TRECHO FORNECIDO ::

++++++++++++++++++++

Wladimir Braga – Há que se ressaltar que a base possui as mesmas condições de treinamento e alimentação dos profissionais, além de um ótimo alojamento. Para a base, esta pesquisa refletiu de forma positiva entre comissões técnicas, atletas e a certeza de que estão sendo preparados para jogar numa equipe de ponta do futebol.
Na verdade, entendendo que a Universidade Federal de Viçosa é destaque na formação de profissionais do futebol, como Ney Franco (hoje técnico do Coritiba, da seleção brasileira sub-20 e coordenador das divisões de base da CBF), Alexandre Lopes (preparador físico do Coritiba) e Alexandre Grasseli (treinador do sub-20 do Cruzeiro Esporte Clube) entre outros, conhecida, portanto, como um centro de excelência na preparação de profissionais e de pesquisas do futebol, o estudo trouxe para o Atlético-MG a certeza de que estamos no caminho correto e que, aliado à excelente formação e competência de todo o staff da base, estamos entre os melhores clubes de futebol do Brasil, além de ser o melhor clube formador de atletas.

++++++++++++++++++++

[Registros de um conjunto de dados de apontamento]

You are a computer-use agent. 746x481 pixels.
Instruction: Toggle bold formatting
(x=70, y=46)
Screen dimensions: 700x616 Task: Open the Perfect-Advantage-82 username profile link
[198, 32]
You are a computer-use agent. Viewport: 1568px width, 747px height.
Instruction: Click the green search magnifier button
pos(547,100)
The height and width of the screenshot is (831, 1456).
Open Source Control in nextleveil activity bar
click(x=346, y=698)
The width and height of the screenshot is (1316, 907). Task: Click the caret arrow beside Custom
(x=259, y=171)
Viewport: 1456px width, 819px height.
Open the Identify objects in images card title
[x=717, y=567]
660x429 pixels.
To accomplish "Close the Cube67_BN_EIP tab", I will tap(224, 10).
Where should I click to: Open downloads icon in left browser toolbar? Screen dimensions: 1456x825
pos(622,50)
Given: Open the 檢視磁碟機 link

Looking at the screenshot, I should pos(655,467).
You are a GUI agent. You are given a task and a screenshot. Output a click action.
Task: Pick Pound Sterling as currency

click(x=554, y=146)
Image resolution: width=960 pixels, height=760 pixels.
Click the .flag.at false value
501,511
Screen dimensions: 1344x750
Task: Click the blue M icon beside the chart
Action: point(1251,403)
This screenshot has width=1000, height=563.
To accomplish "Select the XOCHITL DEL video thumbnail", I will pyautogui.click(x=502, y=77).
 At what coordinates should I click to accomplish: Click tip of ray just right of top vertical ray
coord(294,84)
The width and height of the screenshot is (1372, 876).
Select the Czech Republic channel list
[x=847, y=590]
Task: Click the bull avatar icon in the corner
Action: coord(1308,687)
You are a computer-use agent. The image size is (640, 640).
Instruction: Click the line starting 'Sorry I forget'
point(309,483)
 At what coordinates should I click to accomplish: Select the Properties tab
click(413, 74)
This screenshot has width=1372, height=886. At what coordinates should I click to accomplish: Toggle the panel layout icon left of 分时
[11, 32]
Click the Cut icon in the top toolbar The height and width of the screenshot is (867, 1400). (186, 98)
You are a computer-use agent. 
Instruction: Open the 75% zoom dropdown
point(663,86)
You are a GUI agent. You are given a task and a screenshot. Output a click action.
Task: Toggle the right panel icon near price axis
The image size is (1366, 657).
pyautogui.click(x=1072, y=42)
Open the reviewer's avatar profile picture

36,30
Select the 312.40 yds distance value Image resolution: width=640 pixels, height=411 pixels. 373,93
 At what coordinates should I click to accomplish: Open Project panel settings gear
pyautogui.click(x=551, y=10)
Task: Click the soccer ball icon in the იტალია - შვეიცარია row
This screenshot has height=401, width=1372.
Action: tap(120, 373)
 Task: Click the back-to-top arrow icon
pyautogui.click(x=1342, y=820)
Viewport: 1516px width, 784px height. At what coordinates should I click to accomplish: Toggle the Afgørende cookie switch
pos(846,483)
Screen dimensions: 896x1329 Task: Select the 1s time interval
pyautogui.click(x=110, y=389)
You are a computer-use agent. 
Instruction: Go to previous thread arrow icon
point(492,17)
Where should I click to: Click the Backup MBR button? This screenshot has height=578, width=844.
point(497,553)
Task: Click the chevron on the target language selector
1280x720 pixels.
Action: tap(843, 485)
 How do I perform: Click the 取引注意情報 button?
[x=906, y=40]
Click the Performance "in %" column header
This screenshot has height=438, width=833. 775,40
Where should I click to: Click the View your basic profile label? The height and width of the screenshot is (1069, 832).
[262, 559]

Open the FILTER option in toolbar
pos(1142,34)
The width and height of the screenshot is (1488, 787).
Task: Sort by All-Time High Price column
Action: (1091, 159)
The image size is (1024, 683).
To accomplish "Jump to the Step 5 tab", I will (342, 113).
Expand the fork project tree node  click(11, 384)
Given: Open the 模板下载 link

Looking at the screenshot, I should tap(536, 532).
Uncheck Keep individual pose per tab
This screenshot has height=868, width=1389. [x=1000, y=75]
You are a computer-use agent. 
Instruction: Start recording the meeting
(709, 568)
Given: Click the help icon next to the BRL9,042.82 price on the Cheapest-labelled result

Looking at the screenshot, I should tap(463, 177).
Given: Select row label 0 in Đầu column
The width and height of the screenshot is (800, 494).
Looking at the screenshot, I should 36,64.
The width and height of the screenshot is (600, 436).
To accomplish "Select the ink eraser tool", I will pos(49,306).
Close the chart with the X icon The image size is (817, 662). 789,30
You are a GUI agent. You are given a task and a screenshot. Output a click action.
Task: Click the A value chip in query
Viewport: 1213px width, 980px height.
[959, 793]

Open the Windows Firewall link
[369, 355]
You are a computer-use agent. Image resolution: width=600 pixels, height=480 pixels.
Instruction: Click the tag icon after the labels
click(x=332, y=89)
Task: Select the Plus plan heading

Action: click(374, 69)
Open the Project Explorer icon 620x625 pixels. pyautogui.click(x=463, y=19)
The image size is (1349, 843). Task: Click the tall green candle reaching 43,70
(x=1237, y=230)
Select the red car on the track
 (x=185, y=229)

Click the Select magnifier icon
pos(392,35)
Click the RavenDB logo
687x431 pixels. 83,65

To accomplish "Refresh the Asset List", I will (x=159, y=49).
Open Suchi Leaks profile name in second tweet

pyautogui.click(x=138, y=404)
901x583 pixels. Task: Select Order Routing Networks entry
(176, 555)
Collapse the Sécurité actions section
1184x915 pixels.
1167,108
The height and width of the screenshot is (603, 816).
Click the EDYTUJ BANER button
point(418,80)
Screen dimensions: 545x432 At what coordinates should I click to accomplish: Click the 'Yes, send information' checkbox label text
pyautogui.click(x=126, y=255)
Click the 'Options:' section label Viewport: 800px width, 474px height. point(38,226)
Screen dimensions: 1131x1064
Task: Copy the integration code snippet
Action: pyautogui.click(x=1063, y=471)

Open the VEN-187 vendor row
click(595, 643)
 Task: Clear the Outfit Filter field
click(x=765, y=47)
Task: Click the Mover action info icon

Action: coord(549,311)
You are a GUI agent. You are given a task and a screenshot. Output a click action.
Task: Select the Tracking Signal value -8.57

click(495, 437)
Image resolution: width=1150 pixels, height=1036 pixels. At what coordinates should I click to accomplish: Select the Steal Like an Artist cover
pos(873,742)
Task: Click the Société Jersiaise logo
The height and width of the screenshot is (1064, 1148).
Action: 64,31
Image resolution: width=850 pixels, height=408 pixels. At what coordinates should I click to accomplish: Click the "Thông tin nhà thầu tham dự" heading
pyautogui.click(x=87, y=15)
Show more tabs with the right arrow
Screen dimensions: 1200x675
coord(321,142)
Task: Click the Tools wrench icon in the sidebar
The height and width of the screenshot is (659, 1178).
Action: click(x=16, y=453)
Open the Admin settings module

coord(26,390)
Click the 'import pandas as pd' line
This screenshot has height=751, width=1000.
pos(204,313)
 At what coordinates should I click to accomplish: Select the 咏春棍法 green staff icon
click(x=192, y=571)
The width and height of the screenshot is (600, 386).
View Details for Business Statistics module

++++++++++++++++++++

PROBLEMA CURTO 1 :: No texto sobre as categorias de base do Atlético-MG, qual função é atribuída a Alexandre Grasseli?
PROBLEMA CURTO 2 :: Por favor, dê continuidade ao texto sobre as categorias de base do Atlético-MG a partir do ponto em que ele termina.

RESULTADO DO EXERCÍCIO 1 :: Treinador do sub-20 do Cruzeiro Esporte Clube.

RESULTADO DO EXERCÍCIO 2 ::
Universidade do Futebol – Há uma integração entre as categorias de base e o futebol profissional no Atlético-MG?
Wladimir Braga – Existe uma relação de profundo entendimento entre a base e o profissional no que se refere ao conhecimento de atletas em formação para serem lançados, bem como uma troca de informações entre membros das comissões técnicas.
Acredito ser esse o aspecto principal no ambiente de trabalho de um grande clube. E temos acesso a todas as avaliações e equipamentos utilizados pela categoria profissional, com os resultados sendo constantemente observados pelos fisiologistas.
Universidade do Futebol – No Brasil, são poucas as linhas de pesquisa científica para identificação de talentos esportivos. De que maneira o Atlético-MG trabalha em seu departamento de formação a detecção de jovens com potencial para se tornarem atletas profissionais?
Wladimir Braga – Dentro dos critérios conhecidos (técnico, tático, físico e psicológico), o clube dá importância ao atleta com melhor técnica e inteligência tática quando da captação de jovens atletas, acompanha e desenvolve os componentes físicos e psicológicos. Mais do que valores numéricos das avaliações (que também são relevantes), acreditamos na relação entre os componentes para projetar o perfil do jogador.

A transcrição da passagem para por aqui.